In this contribution, the approximate Bayesian computation (ABC) algorithm is used for the first time in order to deal with kernel selection and hyperparameter estimation. ABC offers a series of advantages over MCMC (or reversible jump MCMC (RJMCMC) in this context (Green, 1995)). ABC is as general as a Bayesian method can be as there is no need to evaluate any extra criterion to discriminate between competing kernels and the inference can be calculated for any different number of suitable metric regarding the similarity between the observed and modeled data, bypassing issues associated with intractable likelihood functions and Gaussian assumptions, which are not always valid.

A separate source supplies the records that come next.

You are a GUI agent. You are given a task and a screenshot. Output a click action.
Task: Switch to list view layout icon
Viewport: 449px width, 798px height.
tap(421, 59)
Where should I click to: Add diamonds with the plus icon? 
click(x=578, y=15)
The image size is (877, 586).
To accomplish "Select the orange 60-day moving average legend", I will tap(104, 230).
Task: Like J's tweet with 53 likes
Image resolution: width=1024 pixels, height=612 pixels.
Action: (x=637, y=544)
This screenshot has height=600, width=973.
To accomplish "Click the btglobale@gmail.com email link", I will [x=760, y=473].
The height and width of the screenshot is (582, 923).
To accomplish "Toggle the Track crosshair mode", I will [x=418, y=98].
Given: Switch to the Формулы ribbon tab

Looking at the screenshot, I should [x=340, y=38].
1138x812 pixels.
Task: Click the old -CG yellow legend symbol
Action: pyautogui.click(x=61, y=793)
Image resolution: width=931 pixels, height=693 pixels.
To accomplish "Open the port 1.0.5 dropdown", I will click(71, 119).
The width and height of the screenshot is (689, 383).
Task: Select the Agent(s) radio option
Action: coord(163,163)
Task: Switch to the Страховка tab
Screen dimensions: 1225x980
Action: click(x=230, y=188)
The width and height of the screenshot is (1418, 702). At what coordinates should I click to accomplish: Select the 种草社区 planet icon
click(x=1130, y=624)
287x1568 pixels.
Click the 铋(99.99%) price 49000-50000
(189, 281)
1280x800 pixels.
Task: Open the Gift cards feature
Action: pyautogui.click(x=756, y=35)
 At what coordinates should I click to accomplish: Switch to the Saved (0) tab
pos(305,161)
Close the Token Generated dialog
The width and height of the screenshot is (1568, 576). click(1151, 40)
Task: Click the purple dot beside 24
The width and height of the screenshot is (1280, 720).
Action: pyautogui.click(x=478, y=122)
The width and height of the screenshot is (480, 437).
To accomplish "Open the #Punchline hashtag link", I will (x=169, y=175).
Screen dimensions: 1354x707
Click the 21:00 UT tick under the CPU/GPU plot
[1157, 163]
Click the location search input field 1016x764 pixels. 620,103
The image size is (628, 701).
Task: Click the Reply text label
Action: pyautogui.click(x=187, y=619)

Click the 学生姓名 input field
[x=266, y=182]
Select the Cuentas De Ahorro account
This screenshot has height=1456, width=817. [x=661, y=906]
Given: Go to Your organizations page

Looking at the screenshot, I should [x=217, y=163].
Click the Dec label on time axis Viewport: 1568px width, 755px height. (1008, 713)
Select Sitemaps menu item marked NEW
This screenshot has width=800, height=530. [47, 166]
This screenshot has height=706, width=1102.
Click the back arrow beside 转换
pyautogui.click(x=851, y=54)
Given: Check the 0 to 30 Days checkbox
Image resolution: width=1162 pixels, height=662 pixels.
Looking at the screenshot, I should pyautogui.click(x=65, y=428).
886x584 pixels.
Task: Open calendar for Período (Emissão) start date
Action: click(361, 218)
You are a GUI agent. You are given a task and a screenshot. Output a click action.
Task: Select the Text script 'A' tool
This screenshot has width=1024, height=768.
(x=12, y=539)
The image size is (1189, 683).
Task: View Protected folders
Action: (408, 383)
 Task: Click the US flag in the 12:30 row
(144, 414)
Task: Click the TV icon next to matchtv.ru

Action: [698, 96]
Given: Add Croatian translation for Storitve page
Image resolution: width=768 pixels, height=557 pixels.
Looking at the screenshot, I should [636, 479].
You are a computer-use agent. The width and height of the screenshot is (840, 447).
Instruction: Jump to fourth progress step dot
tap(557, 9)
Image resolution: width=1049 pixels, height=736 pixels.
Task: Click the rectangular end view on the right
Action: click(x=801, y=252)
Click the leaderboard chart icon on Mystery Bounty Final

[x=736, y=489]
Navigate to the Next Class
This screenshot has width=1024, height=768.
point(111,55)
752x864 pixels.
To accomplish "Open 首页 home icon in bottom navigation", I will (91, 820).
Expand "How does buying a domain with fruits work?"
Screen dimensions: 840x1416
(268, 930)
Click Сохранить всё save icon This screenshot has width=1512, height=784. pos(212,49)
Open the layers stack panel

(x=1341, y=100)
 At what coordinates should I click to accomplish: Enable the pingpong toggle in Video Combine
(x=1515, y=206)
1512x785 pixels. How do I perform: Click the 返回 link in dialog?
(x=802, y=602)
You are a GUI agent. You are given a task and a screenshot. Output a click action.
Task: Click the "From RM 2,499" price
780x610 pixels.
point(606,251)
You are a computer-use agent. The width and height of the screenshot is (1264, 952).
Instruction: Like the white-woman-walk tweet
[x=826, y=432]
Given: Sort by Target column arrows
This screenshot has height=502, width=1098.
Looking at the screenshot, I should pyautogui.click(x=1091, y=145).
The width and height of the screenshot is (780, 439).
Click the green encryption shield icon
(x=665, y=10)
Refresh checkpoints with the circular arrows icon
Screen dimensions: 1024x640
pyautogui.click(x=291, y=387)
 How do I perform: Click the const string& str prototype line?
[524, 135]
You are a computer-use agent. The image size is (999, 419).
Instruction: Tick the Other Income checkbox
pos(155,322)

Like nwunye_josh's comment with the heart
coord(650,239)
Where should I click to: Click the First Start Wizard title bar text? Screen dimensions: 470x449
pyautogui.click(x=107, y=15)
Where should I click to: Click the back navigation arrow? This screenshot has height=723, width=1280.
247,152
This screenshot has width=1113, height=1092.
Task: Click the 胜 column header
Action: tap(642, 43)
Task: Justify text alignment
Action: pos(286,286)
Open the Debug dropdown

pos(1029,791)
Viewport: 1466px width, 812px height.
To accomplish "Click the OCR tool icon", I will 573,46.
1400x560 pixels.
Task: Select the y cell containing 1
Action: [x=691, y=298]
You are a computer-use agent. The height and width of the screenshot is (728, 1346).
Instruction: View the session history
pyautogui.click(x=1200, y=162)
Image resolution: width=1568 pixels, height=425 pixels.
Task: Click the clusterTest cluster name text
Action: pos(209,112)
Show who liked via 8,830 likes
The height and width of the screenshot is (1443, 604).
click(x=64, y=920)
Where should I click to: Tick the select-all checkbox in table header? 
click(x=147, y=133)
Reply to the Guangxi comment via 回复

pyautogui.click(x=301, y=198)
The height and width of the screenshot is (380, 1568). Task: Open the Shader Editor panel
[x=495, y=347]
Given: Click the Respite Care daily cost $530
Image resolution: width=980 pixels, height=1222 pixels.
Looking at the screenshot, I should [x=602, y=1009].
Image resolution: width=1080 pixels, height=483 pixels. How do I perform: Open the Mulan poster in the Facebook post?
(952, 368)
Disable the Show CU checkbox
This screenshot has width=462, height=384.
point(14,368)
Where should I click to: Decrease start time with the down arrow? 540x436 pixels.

Another major advantage offered by the ABC algorithm is its independence of the dimensionality of the competing model, as ABC is able to jump between the different kernel hyperparameter spaces without any need of a specific mapping function that assures continuing of dimension; this is a critical advantage when dealing with large numbers of kernels with different dimensions. In practice, the ABC algorithm compares the competing models simultaneously and eliminates progressively the least likely models, to converge to the most appropriate ones. For much deeper evaluation of ABC, the reader is referred to Toni et al. (2009) and Ben Abdessalem et al. (2016, 2017).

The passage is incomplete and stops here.